## SOURCE TEXT
^^^^
# Updated Charmander Pictures!



## MaloreyAnimal (Aug 28, 2008)

Haven't posted in a while so here's some new pictures of him! I'll be more active from now on again!


----------



## Jan Rebecca (Oct 14, 2010)

Very cute face - looks very inquisitive!


----------



## Susan (Mar 29, 2010)

He's a sweetheart!


----------



## Meker (Nov 8, 2010)

Cuute! He's adorable!


----------



## Time Bandit (Aug 17, 2010)

He's growing up into a very handsome boy! Love that expressive face. :smile:


----------



## swimkris (Jul 17, 2010)

aww- how old is he now?


----------



## MaloreyAnimal (Aug 28, 2008)

Thank you guys. 
He is 4 months old.


----------



## Ducman69 (Aug 28, 2010)

> http://i51.tinypic.com/eo9r6.jpg
> http://i51.tinypic.com/30cbqsp.jpg


I wish I could dilate my eye's like crazy whenever I found something interesting.


----------



## dweamgoil (Feb 3, 2010)
^^^^
## RECORDED INFORMATION
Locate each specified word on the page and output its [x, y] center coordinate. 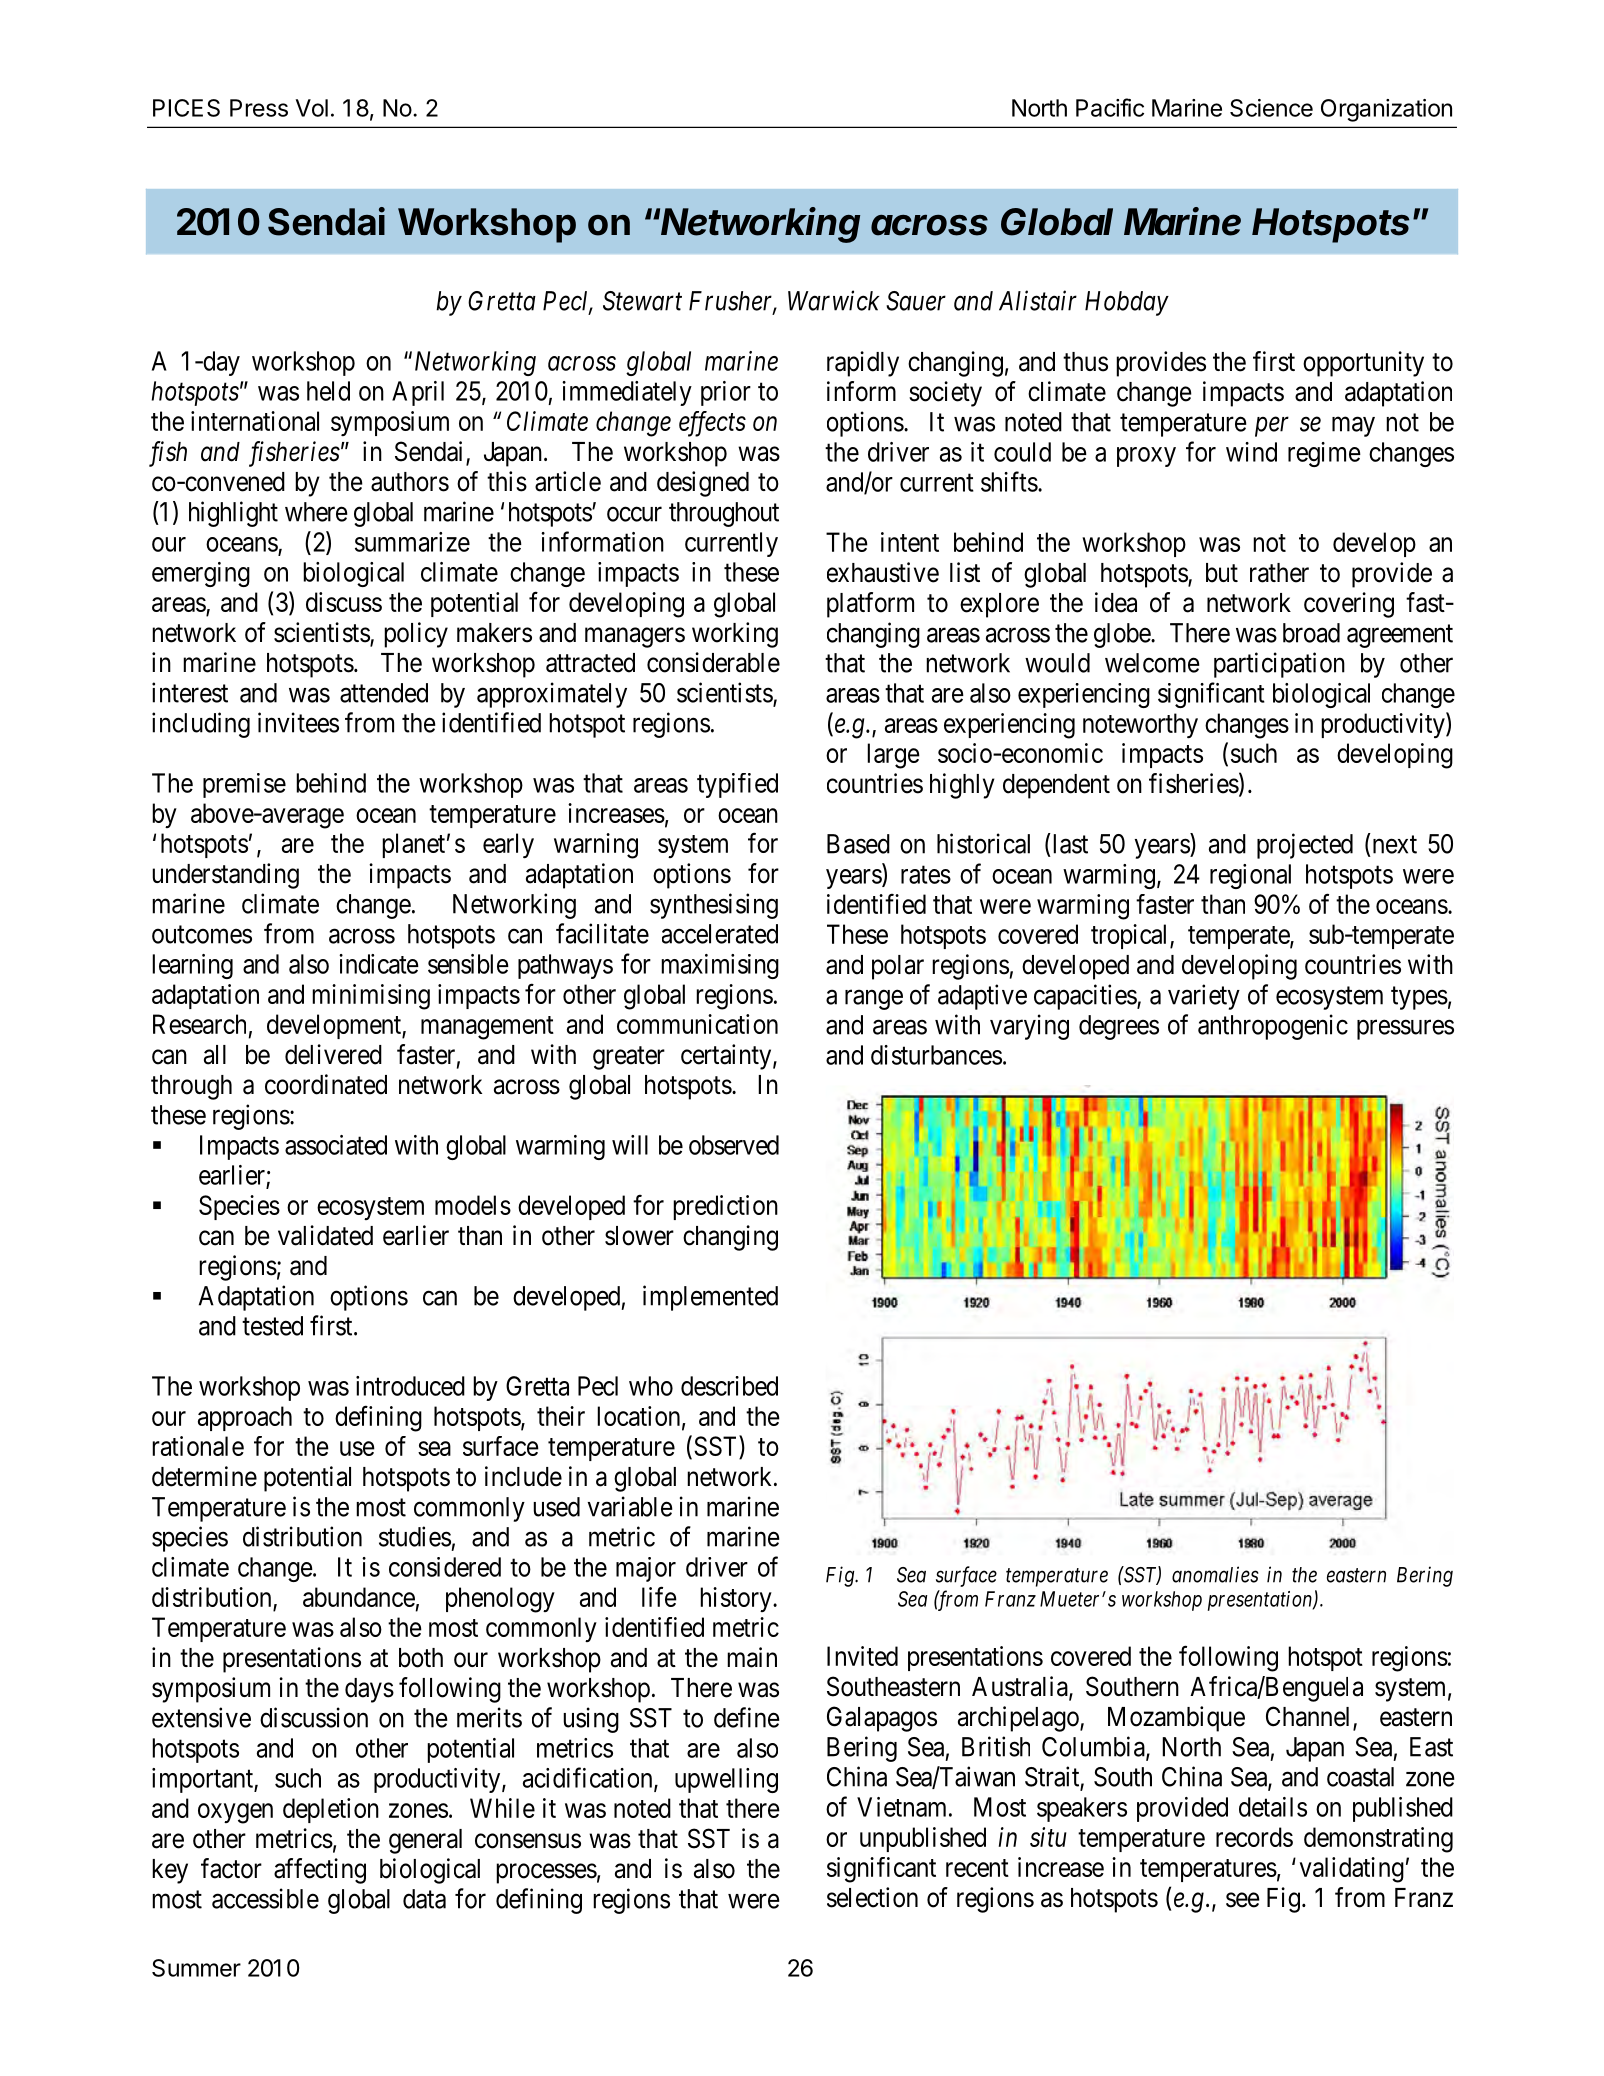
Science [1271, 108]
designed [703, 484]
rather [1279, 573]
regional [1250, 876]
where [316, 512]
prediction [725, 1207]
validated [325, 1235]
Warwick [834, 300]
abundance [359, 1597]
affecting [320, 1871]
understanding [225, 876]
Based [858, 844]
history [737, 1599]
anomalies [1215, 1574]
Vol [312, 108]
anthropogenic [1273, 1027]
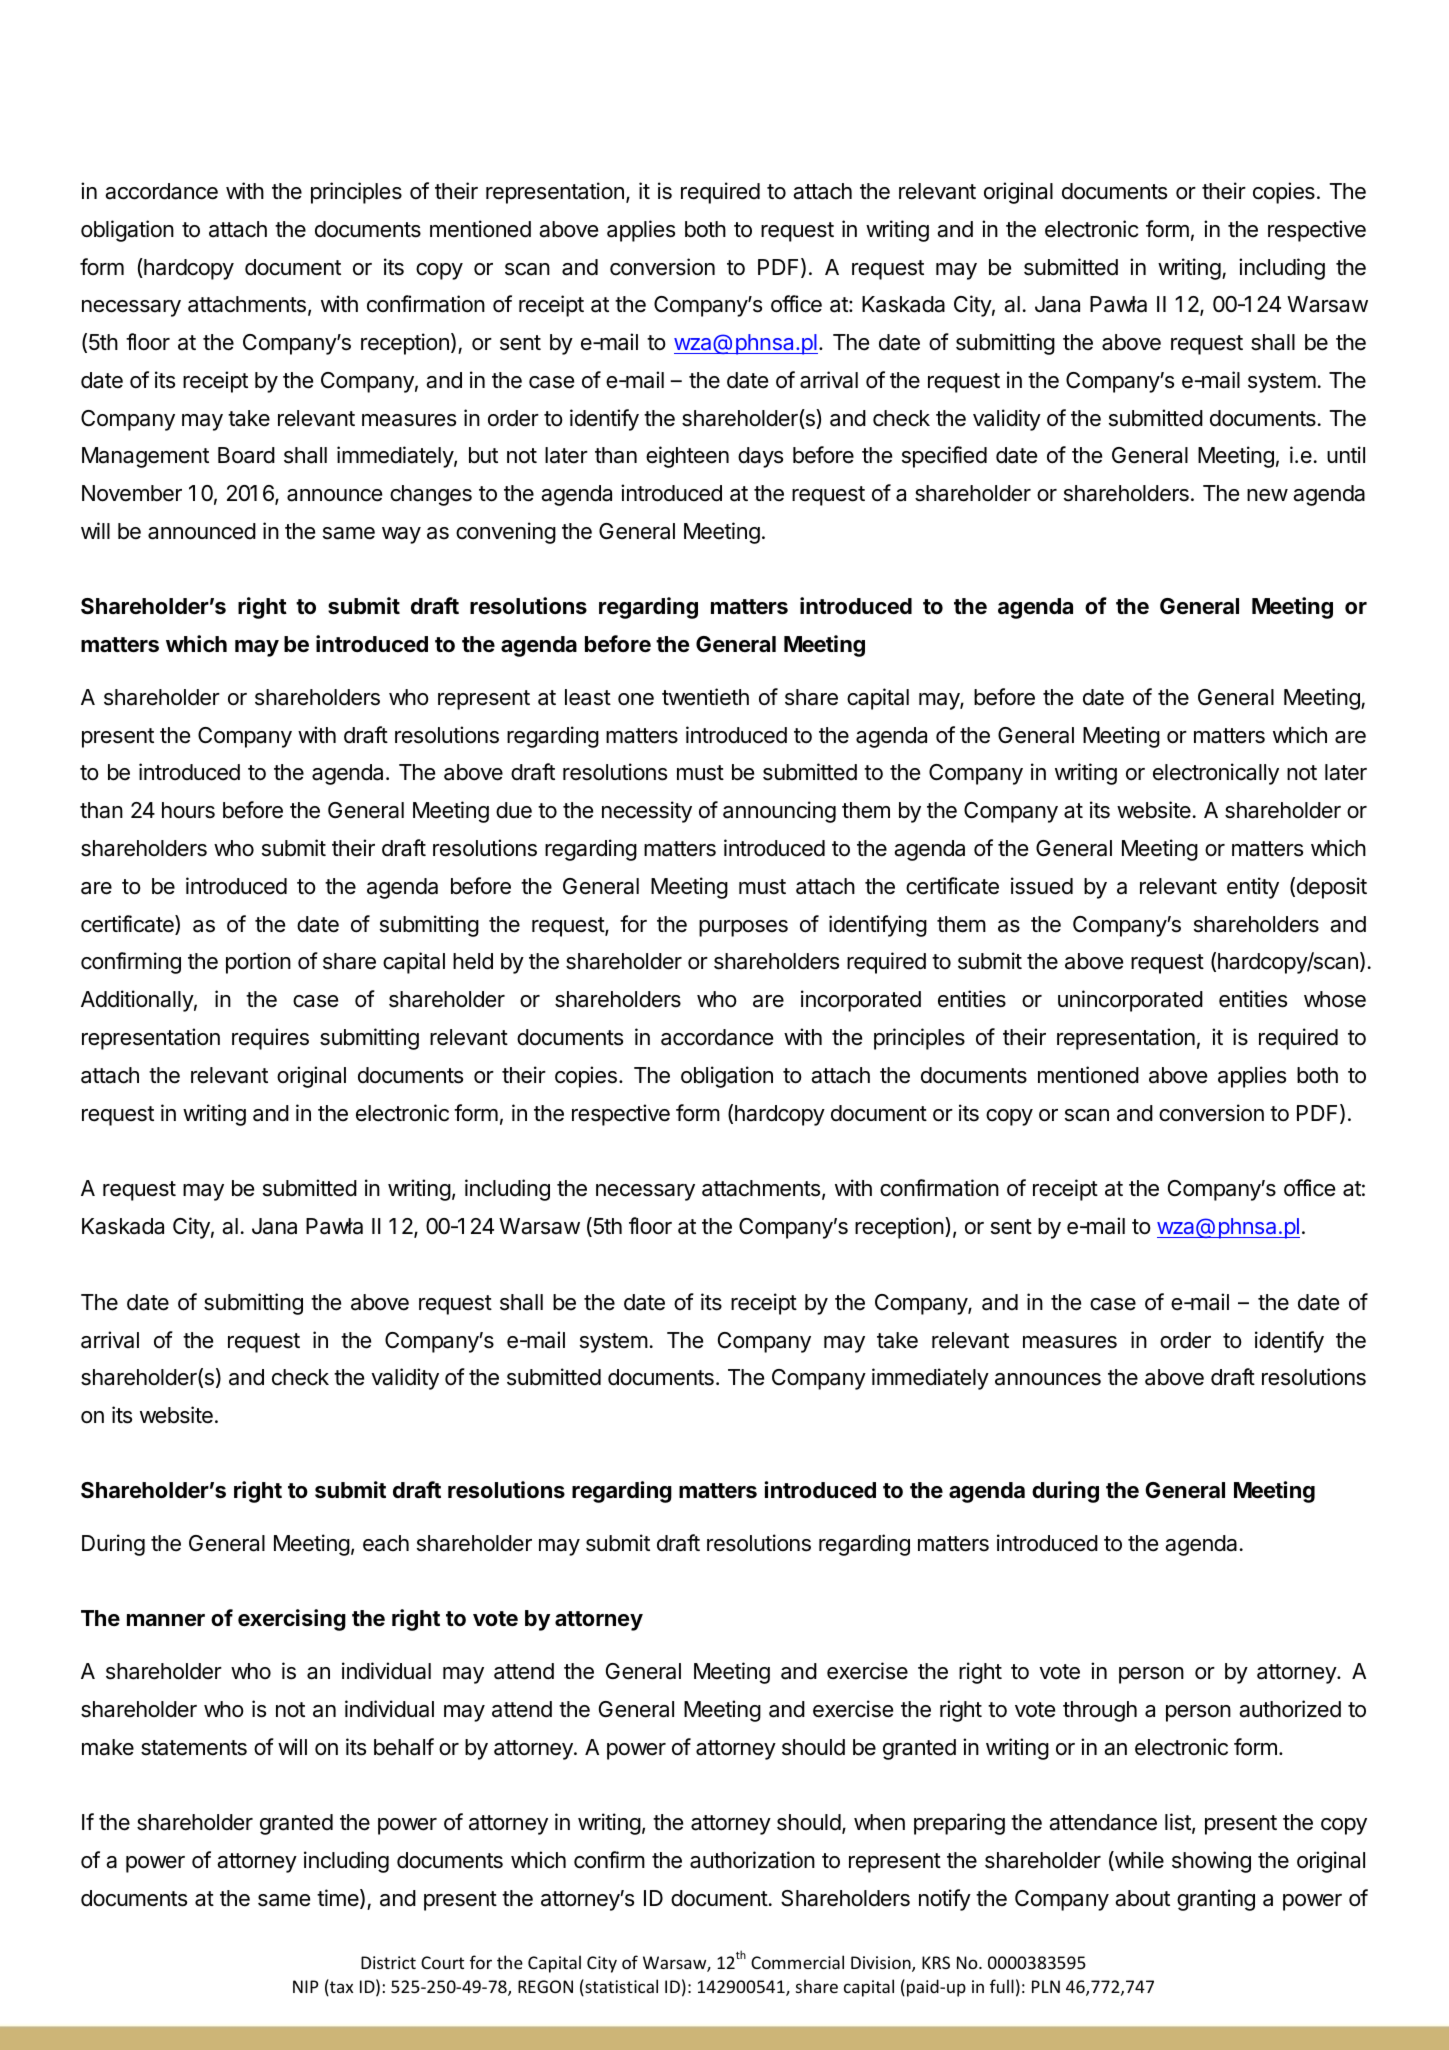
^^^^
## WHAT YOU NEED TO DO
Can you carry on the forum thread about the updated Charmander pictures, picking up right after its final line above?

## RESPONSE
Very cute!


----------



## love.my.cats (Jan 29, 2009)

He's adorable. Reminds me of a young Samson


----------



## thenakedorchid (Sep 15, 2010)

CHARRR!!!

I LOVE the ones with the huge dilated Puss in Boots eyes! So cute!


----------



## MaloreyAnimal (Aug 28, 2008)

Thank you guys again!


----------



## Kobster (Feb 1, 2007)

*covers ninja's ears* He might be the cutest kitten EVER! SQUEE! I just love orange kitties!


----------



## my5kitties (Sep 13, 2005)

Oh wow!!! He has gotten so big for four months. He's still cute as ever.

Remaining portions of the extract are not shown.